Dem Wechsel zum VfL Willich ("schlechte Entscheidung") folgte nach einer Halbserie der Gang zum SC Kapellen. "Dort habe ich als zweiter Torwart viel gelernt", betont der BWLer. Im Jahr darauf ging es zum Niederrheinliga-Konkurrenten 1. FC Viersen. Dort waren Verletzungen seine geringsten Probleme. Schnell ging es zurück zum SCK, wo er auf Trainer Markus Anfang traf. "Der Beste, den ich je hatte", sagt er ohne zu zögern, was man angesichts der wenigen Einsätzen unter dem ehemaligen Fortuna-Mittelfeld-Profi zunächst kaum glauben mag. "Ich will später unbedingt als Trainer arbeiten und da konnte ich zu meinem eigenen Stil viel von Markus lernen", betont der Inhaber der C-Lizenz, der in Kürze auch die B-Lizenz erwerben möchte. Seibert hospitierte vier Wochen bei der U19-Bundesliga-Mannschaft des 1. FC Köln.

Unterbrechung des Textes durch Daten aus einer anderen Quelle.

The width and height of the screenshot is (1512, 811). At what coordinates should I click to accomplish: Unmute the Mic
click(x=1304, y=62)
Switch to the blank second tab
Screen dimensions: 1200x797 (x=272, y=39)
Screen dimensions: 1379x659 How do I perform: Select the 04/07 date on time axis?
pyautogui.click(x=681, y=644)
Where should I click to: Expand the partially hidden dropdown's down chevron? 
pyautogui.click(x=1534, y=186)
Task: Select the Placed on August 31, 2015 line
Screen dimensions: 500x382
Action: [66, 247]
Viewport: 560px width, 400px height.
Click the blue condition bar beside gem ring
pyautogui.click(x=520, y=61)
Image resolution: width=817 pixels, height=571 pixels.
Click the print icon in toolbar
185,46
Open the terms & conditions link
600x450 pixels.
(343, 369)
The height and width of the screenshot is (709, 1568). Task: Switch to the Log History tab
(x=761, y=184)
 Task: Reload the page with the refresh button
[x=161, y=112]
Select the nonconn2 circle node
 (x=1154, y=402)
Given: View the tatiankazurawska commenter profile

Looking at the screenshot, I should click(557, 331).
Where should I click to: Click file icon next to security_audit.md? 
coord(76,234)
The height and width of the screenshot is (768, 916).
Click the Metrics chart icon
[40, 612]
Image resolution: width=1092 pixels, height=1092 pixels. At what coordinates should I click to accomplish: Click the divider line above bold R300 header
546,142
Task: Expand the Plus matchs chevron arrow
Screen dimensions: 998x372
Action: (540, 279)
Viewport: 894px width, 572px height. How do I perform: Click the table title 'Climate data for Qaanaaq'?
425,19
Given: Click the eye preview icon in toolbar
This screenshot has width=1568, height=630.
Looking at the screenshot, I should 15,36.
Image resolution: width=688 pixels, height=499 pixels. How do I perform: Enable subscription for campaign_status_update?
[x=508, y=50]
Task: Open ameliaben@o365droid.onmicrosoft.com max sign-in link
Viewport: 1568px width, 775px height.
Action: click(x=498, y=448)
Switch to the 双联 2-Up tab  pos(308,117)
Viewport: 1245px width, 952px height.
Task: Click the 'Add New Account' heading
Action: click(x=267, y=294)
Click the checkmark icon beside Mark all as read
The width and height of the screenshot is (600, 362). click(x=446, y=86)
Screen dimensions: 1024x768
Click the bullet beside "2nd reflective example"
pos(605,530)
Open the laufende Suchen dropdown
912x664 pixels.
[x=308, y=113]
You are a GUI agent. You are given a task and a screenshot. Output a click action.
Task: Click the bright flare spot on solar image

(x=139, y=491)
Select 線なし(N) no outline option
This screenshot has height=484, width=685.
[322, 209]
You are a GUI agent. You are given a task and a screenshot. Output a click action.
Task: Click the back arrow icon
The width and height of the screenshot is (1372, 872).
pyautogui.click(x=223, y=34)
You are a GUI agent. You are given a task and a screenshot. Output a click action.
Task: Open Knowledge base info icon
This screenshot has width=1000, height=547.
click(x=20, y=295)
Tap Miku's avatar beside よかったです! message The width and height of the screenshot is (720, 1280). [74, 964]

Möglichkeiten, sich weitere Details bei anderen Trainern abzugucken, erhielt Seibert noch bei den Oberligisten TuS Bösinghoven und Turu Düsseldorf ("ein toll geführter Verein"). "Manchmal hat es sportlich bei mir nicht gereicht", gesteht Seibert. "Andererseits habe ich mich über die Jahre entwickelt, viel Erfahrung gesammelt und wenn ich gespielt habe, hatte ich mir zuletzt selten etwas vorzuwerfen."

Bester Torhüter der Landesliga

Zuletzt bedeutet vor allem die Rückrunde 2014 in Wülfrath, der jüngsten Station des Fußball-Verrückten. Dort bot Seibert sportlich keinerlei Angriffsfläche. Beleg dafür ist die Statistik: In besagter Halbserie kassierte er in 14 Einsätzen gerade einmal acht Treffer und trug damit seinen Teil zum Klassenerhalt bei. In der vorausgegangenen Hinrunde waren es bei Turu II in zehn Partien auch nur 15 Gegentreffer, womit er in der Landesliga-Saison 13/14 statistisch mit einigem Abstand der beste Torhüter war.

Wie geht es nun weiter? "Ich bin fit wie nie zuvor. Dennoch will ich noch ein paar Kilo runter haben. Außerdem muss ich an meiner Beweglichkeit arbeiten", meint Seibert, der für die anstehende Rückrunde gerne einen höherklassigen Klub finden möchte. "Letztlich muss das Paket stimmen, ich will ja vor allem wieder spielen. Das geht auch bei einem ambitionierten Bezirksligisten."

Und dafür macht Seibert auch an den Stadtgrenzen nicht halt. "Ich habe ja schon in den Kreisen Wuppertal, Krefeld, Neuss, Düsseldorf oder Mönchengladbach gespielt – ich bin jetzt in einem guten Alter, in die Heimat kann ich später immer noch zurückkehren." Der bunte Vogel dürfte also bald wieder wandern.